Parameter & Statistics

  • Parameter: A value calculated from a population.

    • Examples: Mean [µ], Standard Deviation [σ]

    • Use notation with Greek letters is called PARAMETER

  • Statistics: The value calculated from a sample.

    • Examples: Mean [x], Standard Deviation [s]

    • Use notation with Roman letters is called a STATISTICS

Inference

  • We perform a statistical analysis upon a sample, from which we infer characteristics of the larger population, which is also called the "reference population."

  • The statistics and epidemiologic approaches we use are affected by the assumptions of the sampling strategies used.

  • Statistics are performed on this representative sample in order to infer properties about the reference population.

Sampling Bias

  • If the sample is not representative of the population, then we have sampling bias, and our inferences will be wrong.

Sampling Example: Telephone Survey in BHUTAN

  • Let’s say you want to run a telephone survey in the BHUTAN to measure the prevalence rate of perceived back pain.

    • Reference population: All adults in the BHUTAN

    • Study/Accessible population: Those with telephones

    • Sampling frame: Purchase a block of listed numbers from a phone company

    • Sample: Those who answer the phone and agree to participate

  • We end up with people with phones with listed numbers who agree to be interviewed representing all adults in BHUTAN. This can introduce BIAS.

More Examples

  • Example #1: You have been hired by the National Election Commission to examine how the Bhutanese people feel about the fairness of the voting procedures in Bhutan.
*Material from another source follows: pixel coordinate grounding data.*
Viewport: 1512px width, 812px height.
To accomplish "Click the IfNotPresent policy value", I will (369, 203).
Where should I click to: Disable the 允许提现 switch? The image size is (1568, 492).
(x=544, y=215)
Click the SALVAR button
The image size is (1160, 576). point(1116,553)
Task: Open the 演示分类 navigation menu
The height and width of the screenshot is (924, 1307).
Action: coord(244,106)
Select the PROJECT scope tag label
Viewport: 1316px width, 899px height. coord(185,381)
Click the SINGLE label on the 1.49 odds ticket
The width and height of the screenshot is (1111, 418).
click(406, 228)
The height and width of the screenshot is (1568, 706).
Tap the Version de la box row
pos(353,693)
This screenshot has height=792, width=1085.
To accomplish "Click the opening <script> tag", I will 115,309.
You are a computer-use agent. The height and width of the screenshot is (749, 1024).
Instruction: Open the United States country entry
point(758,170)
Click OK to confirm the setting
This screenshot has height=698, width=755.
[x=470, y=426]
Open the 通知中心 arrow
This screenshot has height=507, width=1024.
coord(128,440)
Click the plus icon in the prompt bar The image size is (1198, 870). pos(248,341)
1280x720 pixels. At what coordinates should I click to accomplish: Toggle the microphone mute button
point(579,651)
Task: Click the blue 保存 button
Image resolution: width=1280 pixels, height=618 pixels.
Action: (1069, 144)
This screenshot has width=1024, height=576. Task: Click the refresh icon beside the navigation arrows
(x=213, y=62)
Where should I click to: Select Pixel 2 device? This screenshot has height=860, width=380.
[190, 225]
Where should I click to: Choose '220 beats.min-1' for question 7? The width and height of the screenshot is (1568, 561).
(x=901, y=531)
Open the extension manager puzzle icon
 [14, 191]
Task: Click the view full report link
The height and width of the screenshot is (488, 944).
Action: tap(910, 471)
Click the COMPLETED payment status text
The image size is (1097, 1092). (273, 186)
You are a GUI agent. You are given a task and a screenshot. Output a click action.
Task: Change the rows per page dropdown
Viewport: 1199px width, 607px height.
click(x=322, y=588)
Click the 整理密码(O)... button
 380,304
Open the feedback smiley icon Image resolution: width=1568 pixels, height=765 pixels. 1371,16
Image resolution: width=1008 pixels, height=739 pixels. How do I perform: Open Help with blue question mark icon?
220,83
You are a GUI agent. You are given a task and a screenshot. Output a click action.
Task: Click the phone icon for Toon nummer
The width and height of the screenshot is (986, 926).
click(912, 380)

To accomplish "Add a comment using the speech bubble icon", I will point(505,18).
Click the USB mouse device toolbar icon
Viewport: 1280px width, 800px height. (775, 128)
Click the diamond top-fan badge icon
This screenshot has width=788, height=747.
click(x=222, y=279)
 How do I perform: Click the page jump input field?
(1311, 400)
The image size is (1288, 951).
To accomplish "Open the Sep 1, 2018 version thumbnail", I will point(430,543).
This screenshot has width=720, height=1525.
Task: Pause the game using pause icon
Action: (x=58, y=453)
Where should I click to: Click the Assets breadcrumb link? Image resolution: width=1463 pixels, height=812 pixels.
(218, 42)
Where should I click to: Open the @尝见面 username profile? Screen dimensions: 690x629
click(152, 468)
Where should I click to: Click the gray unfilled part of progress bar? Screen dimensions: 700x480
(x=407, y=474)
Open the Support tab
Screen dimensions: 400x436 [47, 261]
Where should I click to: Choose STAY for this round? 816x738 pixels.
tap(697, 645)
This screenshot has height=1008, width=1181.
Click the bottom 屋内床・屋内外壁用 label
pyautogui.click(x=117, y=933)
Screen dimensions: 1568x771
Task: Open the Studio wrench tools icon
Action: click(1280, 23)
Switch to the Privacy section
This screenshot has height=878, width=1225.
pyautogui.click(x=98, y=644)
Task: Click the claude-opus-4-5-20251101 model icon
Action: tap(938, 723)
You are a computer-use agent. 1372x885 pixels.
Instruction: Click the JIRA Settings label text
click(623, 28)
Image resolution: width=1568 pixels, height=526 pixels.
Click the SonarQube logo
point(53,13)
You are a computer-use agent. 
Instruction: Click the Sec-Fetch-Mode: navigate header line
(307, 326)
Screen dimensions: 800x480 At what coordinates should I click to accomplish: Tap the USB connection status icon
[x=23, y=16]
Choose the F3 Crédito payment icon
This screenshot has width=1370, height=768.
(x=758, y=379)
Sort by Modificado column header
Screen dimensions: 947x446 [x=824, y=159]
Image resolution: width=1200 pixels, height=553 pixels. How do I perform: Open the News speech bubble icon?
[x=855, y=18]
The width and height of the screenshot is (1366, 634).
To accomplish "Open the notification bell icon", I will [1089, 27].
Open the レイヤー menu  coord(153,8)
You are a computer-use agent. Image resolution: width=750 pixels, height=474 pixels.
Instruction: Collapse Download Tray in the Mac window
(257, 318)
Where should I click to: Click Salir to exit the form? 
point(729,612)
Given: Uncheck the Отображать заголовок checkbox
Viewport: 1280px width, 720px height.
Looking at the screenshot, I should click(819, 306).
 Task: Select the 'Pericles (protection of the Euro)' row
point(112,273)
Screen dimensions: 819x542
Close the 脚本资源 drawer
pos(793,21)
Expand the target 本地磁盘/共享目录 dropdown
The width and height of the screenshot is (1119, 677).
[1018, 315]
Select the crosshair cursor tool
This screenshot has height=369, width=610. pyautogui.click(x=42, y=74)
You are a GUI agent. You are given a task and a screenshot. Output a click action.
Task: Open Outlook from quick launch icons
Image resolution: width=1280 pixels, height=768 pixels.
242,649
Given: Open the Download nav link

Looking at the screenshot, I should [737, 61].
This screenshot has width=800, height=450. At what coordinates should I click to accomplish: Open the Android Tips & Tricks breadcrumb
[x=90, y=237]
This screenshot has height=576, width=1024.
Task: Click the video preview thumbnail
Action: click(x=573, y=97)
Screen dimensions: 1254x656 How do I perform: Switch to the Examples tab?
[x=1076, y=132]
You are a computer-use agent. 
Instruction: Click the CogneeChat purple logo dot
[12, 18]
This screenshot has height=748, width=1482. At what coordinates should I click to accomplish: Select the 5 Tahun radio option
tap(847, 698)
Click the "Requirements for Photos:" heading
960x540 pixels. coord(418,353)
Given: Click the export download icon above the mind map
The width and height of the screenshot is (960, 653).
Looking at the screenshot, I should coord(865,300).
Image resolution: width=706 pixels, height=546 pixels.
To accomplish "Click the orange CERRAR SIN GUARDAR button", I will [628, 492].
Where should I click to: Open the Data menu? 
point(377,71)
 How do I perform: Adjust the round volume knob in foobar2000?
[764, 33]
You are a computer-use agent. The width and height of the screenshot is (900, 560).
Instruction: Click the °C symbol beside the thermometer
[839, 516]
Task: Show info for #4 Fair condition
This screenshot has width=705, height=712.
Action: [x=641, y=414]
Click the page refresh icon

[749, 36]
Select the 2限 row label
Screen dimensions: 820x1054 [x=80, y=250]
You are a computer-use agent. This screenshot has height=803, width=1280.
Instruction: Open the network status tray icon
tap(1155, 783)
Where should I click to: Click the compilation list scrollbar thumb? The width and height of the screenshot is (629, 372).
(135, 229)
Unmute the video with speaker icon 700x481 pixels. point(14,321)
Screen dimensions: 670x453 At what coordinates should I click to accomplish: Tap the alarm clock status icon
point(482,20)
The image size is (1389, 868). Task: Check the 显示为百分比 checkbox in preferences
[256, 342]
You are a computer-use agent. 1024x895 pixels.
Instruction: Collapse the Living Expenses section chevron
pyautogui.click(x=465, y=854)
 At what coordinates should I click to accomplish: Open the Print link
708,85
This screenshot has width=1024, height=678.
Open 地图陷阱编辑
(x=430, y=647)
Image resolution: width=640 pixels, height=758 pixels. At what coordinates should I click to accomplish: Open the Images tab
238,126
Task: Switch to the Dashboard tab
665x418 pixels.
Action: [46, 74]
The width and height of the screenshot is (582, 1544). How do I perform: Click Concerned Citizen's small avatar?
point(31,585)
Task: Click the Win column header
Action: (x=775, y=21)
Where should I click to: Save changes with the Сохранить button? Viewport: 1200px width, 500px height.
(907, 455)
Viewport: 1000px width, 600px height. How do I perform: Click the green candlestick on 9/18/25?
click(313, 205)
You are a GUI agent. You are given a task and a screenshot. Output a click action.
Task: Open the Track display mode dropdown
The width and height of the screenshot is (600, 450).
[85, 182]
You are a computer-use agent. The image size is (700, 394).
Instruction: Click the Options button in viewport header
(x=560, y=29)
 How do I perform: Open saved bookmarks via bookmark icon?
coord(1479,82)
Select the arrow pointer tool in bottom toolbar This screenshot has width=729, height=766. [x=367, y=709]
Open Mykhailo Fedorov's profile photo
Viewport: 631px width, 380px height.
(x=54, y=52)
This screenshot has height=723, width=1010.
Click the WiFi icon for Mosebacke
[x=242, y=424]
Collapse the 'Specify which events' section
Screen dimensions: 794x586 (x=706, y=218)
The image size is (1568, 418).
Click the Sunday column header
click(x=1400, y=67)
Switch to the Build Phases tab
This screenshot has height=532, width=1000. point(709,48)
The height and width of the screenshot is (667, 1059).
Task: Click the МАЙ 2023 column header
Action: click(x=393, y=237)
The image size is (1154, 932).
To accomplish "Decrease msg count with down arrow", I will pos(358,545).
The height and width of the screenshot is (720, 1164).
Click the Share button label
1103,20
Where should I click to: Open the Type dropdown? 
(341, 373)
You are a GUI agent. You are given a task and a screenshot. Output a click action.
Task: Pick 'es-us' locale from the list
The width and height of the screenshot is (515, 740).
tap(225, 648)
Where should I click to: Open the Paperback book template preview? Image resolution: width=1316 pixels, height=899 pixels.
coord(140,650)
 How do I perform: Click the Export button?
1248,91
Whom will you ask?

  • A substitute teacher wants to know how students in the class did on their last test. The teacher asks the 10 students sitting in the front row to state their latest test score. He concludes from their report that the class did extremely well.

    • What is the sample? What is the population? Can you identify any problems with choosing the sample in the way that the teacher did?

  • A coach is interested in how many cartwheels the average college freshmen at his university can do. Eight volunteers from the freshman class step forward. After observing their performance, the coach concludes that college freshmen can do an average of 16 cartwheels in a row without stopping.